(RECORDS TO PROCESS Opens)

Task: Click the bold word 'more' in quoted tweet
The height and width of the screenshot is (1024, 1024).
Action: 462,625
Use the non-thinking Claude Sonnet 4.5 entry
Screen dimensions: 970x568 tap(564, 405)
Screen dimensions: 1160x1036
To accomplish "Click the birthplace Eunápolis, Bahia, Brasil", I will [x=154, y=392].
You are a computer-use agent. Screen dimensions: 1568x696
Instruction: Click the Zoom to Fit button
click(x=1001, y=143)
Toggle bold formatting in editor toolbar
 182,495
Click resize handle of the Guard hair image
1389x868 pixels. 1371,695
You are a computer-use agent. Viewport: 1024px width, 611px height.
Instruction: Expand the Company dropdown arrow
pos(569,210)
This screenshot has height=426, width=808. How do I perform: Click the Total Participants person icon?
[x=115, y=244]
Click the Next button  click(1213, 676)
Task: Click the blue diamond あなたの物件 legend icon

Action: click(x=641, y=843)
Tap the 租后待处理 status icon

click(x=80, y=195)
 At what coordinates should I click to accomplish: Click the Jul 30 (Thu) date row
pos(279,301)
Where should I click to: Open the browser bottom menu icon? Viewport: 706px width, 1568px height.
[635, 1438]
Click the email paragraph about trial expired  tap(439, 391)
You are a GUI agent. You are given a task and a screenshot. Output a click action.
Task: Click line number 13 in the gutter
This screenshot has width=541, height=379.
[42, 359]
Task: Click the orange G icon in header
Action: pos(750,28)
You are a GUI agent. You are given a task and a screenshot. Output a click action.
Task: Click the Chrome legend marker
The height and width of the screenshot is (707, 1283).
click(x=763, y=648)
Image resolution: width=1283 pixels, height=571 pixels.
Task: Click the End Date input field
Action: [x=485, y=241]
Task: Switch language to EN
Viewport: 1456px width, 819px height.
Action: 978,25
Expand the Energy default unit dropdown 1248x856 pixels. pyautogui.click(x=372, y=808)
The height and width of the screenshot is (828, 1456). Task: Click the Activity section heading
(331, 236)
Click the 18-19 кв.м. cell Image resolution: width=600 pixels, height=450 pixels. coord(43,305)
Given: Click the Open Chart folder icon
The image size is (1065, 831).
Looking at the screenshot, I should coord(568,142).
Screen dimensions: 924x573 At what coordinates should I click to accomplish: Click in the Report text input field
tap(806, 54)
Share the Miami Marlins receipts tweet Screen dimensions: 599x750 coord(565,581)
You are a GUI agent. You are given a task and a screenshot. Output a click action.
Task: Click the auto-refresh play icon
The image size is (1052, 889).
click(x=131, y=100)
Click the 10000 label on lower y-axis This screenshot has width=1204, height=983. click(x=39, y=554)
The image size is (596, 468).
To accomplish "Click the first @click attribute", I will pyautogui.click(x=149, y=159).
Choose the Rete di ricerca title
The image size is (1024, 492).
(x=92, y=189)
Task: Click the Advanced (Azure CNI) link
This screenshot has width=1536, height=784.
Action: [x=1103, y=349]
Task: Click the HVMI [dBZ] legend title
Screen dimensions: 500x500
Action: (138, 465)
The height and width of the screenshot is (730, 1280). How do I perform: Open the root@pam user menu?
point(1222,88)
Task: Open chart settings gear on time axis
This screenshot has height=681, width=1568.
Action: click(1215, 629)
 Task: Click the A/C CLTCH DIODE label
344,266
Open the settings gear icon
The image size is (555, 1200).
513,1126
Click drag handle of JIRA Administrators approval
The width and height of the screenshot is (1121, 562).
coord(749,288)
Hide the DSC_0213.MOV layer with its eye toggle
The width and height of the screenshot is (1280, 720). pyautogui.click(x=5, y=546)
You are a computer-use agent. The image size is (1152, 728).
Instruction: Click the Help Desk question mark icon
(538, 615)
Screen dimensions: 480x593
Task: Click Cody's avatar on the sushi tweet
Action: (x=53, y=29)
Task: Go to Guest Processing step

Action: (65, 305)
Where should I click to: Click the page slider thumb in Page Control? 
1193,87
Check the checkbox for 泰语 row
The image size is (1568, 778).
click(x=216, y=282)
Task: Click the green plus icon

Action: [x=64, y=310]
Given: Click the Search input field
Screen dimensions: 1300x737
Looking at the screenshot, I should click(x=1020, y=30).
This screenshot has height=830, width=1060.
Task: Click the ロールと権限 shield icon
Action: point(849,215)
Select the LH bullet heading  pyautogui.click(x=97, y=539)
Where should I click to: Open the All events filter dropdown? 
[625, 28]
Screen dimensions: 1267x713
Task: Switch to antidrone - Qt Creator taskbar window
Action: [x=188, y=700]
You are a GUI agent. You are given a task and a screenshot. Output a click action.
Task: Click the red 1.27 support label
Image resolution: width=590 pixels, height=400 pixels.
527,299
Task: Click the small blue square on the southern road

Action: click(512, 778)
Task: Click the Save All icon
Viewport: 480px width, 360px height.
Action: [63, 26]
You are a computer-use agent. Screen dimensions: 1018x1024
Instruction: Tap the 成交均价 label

(RECORDS TO PROCESS Closes)

◆ **ACTION ITEM**: Which lines hold the string "computer"? Copy all of them from the data above.

◆ **COMPLETED EXERCISE**:
You are a computer-use agent. Screen dimensions: 1568x696
You are a computer-use agent. Viewport: 1024px width, 611px height.
You are a computer-use agent. The image size is (1152, 728).
You are a computer-use agent. Screen dimensions: 1018x1024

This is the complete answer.